◆ **ACTION ITEM**
Restate the entries below word for word, omitting nothing.

● ● ● ●

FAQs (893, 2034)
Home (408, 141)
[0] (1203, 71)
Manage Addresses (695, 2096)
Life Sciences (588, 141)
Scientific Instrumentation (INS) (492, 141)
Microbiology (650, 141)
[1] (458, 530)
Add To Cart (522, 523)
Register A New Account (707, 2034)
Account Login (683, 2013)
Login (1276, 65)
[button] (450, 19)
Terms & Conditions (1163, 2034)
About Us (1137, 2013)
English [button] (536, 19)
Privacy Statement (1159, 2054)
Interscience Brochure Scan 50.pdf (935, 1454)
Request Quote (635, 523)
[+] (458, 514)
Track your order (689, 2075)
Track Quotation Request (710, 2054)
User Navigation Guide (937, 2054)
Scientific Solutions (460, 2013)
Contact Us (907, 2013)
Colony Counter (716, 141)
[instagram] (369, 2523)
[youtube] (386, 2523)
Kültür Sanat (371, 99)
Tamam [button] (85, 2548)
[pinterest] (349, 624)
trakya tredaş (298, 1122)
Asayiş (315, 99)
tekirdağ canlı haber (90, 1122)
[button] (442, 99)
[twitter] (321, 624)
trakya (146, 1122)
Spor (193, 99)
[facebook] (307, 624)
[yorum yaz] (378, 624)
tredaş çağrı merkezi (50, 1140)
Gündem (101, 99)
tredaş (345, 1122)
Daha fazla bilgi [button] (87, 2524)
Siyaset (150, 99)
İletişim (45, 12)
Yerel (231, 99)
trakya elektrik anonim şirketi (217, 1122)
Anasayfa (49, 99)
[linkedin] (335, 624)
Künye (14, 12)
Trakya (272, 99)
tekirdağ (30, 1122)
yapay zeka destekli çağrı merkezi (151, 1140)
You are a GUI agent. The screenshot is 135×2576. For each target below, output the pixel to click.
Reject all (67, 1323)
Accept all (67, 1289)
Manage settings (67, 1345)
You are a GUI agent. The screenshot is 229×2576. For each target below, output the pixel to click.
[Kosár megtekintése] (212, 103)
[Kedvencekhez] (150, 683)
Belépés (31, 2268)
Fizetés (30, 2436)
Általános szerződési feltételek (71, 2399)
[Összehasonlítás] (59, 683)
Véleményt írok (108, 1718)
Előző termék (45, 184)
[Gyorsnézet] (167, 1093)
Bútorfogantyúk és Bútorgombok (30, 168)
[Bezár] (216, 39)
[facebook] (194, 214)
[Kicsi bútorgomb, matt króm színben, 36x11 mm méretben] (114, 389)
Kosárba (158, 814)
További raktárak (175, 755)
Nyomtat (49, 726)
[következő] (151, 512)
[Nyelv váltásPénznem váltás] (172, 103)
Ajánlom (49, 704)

● ● ● ●

◆ **YOUR RESPONSE**
FAQs (893, 2034)
Home (408, 141)
[0] (1203, 71)
Manage Addresses (695, 2096)
Life Sciences (588, 141)
Scientific Instrumentation (INS) (492, 141)
Microbiology (650, 141)
[1] (458, 530)
Add To Cart (522, 523)
Register A New Account (707, 2034)
Account Login (683, 2013)
Login (1276, 65)
[button] (450, 19)
Terms & Conditions (1163, 2034)
About Us (1137, 2013)
English [button] (536, 19)
Privacy Statement (1159, 2054)
Interscience Brochure Scan 50.pdf (935, 1454)
Request Quote (635, 523)
[+] (458, 514)
Track your order (689, 2075)
Track Quotation Request (710, 2054)
User Navigation Guide (937, 2054)
Scientific Solutions (460, 2013)
Contact Us (907, 2013)
Colony Counter (716, 141)
[instagram] (369, 2523)
[youtube] (386, 2523)
Kültür Sanat (371, 99)
Tamam [button] (85, 2548)
[pinterest] (349, 624)
trakya tredaş (298, 1122)
Asayiş (315, 99)
tekirdağ canlı haber (90, 1122)
[button] (442, 99)
[twitter] (321, 624)
trakya (146, 1122)
Spor (193, 99)
[facebook] (307, 624)
[yorum yaz] (378, 624)
tredaş çağrı merkezi (50, 1140)
Gündem (101, 99)
tredaş (345, 1122)
Daha fazla bilgi [button] (87, 2524)
Siyaset (150, 99)
İletişim (45, 12)
Yerel (231, 99)
trakya elektrik anonim şirketi (217, 1122)
Anasayfa (49, 99)
[linkedin] (335, 624)
Künye (14, 12)
Trakya (272, 99)
tekirdağ (30, 1122)
yapay zeka destekli çağrı merkezi (151, 1140)
You are a GUI agent. The screenshot is 135×2576. For each target below, output the pixel to click.
Reject all (67, 1323)
Accept all (67, 1289)
Manage settings (67, 1345)
You are a GUI agent. The screenshot is 229×2576. For each target below, output the pixel to click.
[Kosár megtekintése] (212, 103)
[Kedvencekhez] (150, 683)
Belépés (31, 2268)
Fizetés (30, 2436)
Általános szerződési feltételek (71, 2399)
[Összehasonlítás] (59, 683)
Véleményt írok (108, 1718)
Előző termék (45, 184)
[Gyorsnézet] (167, 1093)
Bútorfogantyúk és Bútorgombok (30, 168)
[Bezár] (216, 39)
[facebook] (194, 214)
[Kicsi bútorgomb, matt króm színben, 36x11 mm méretben] (114, 389)
Kosárba (158, 814)
További raktárak (175, 755)
Nyomtat (49, 726)
[következő] (151, 512)
[Nyelv váltásPénznem váltás] (172, 103)
Ajánlom (49, 704)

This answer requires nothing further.